Surendra Shelke (Photo: courtesy Shrikrishna)

Surendra Shelke (Photo: courtesy Shrikrishna)

In 2002, wall in place, Pimpri-Chinchwad hosted its first west zone competition. Those going in for the final rounds at the nationals were selected through zonal competitions. That was the norm. Around 370 participants arrived at the PCMC wall. In the ensuing competition, not one climber from Maharashtra qualified for the nationals. It was a humbling experience, one that showed where the state stood in the sport. But a large competition in town had its own silent impact. “I saw that 2002 competition and decided to start climbing,’’ Suresh Kohare, who hails from an underprivileged backdrop in the neighbourhood of the wall, said. He joined the ragtag bunch of climbers from the local community, now regularly climbing and slowly maturing. The training at the wall was totally free of cost. “ We charged them nothing,’’ Shrikrishna said. As the abilities of these youngsters became visible, Shrikrishna and Surendra visited the localities they came from, convincing people to send their children to climb. Luckily, there was one participation model available to tap and which the PCMC to its credit, made available. The municipal corporation ran schools in the region and most of the underprivileged students studied at PCMC schools. These schools had policies in place to promote participation in sports. The PCMC formally recognized climbing as a sport to support at its schools. To this date, it is the only municipal corporation in India to have done so, Shrikrishna said. That recognition for climbing also meant students good at the sport merited financial support – for example, they got a nominal travel and daily allowance when they travelled to other places to participate in climbing competitions.

As they visited the students’ houses, tackling the parents was hard work for Shrikrishna and Surendra. There was the obvious risk all parents saw in climbing and in the subsequent quest to affix responsibility they saw Shrikrishna and Surendra as where the buck stopped. The PCMC had students sign an indemnity bond but in reality parents saw the duo as being responsible. Needless to say, this was dicey. But the duo persisted as there was underlying passion to do something in and for climbing. Then there was the whole question of – what do you get from climbing? Remember, these are questions posed by people already living utterly difficult lives, in localities beset with social problems ranging from drinking to gambling. According to Shrikrishna, some of the best climbers that the PCMC wall produced never advanced further because their family compulsions saw them trade climbing for regular means of livelihood. Nevertheless, from 2002 onward, the duo ensured that a team of 30-40 local students participated at every annual west zone competition. The experiment secured result in 2005, when for the first time, two or three climbers from the PCMC wall, graduated to participate in the nationals with Somnath Shinde emerging a medal winner in lead climbing in the junior category. Following this, Shrikrishna and Surendra began to think – why not use the PCMC wall-model to set up more walls in Pune, even elsewhere in Maharashtra?

Requirement 1 ->
List every person named in the passage about climbing at the Pimpri-Chinchwad wall.
Requirement 2 ->
Answer these questions from the passage about climbing at the Pimpri-Chinchwad wall:
(a) About how many participants arrived at the PCMC wall for the 2002 west zone competition?
(b) How many local students did the duo make sure took part in every annual west zone competition from 2002 onward?
(c) In what year did climbers from the PCMC wall first move on to the nationals?

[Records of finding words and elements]
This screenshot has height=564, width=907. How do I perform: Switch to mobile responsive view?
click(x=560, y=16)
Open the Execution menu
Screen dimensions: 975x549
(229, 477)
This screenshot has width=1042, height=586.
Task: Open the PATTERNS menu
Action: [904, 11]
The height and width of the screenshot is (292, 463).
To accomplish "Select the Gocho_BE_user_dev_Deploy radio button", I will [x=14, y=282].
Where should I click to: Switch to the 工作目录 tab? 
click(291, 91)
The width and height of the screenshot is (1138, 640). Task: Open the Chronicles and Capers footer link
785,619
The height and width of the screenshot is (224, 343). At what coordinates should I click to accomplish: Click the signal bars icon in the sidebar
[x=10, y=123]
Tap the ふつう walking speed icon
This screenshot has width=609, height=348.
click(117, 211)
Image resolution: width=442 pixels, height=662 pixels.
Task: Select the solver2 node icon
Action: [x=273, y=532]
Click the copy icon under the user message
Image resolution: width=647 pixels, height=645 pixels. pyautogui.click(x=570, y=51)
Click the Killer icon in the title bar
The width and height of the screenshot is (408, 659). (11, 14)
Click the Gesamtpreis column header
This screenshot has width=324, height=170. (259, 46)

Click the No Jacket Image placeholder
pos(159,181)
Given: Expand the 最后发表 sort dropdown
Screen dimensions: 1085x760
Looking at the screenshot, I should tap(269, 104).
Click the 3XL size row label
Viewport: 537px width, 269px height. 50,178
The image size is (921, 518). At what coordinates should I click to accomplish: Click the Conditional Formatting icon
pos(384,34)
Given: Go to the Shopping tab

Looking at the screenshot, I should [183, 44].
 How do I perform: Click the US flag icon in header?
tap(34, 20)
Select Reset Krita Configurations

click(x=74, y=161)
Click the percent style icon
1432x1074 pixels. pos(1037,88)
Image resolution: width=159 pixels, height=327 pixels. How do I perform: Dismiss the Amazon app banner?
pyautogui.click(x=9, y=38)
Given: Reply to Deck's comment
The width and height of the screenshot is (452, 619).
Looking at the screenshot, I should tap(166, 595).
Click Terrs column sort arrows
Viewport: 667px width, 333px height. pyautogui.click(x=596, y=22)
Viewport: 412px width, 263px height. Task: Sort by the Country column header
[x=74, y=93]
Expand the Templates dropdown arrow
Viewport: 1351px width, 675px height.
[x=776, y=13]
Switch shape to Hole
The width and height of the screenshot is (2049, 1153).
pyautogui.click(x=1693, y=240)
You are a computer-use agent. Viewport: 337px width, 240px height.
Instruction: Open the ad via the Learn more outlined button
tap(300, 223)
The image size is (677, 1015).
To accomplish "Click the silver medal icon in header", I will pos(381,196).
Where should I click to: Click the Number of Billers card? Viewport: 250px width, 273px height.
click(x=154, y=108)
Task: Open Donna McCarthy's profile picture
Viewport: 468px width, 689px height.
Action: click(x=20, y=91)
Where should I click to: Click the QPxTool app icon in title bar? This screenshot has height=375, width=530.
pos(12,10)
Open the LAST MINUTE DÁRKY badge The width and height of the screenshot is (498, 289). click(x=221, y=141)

Task solution 1 ->
Surendra Shelke
Shrikrishna
Suresh Kohare
Somnath Shinde

Task solution 2 ->
(a) Around 370.
(b) 30-40.
(c) 2005.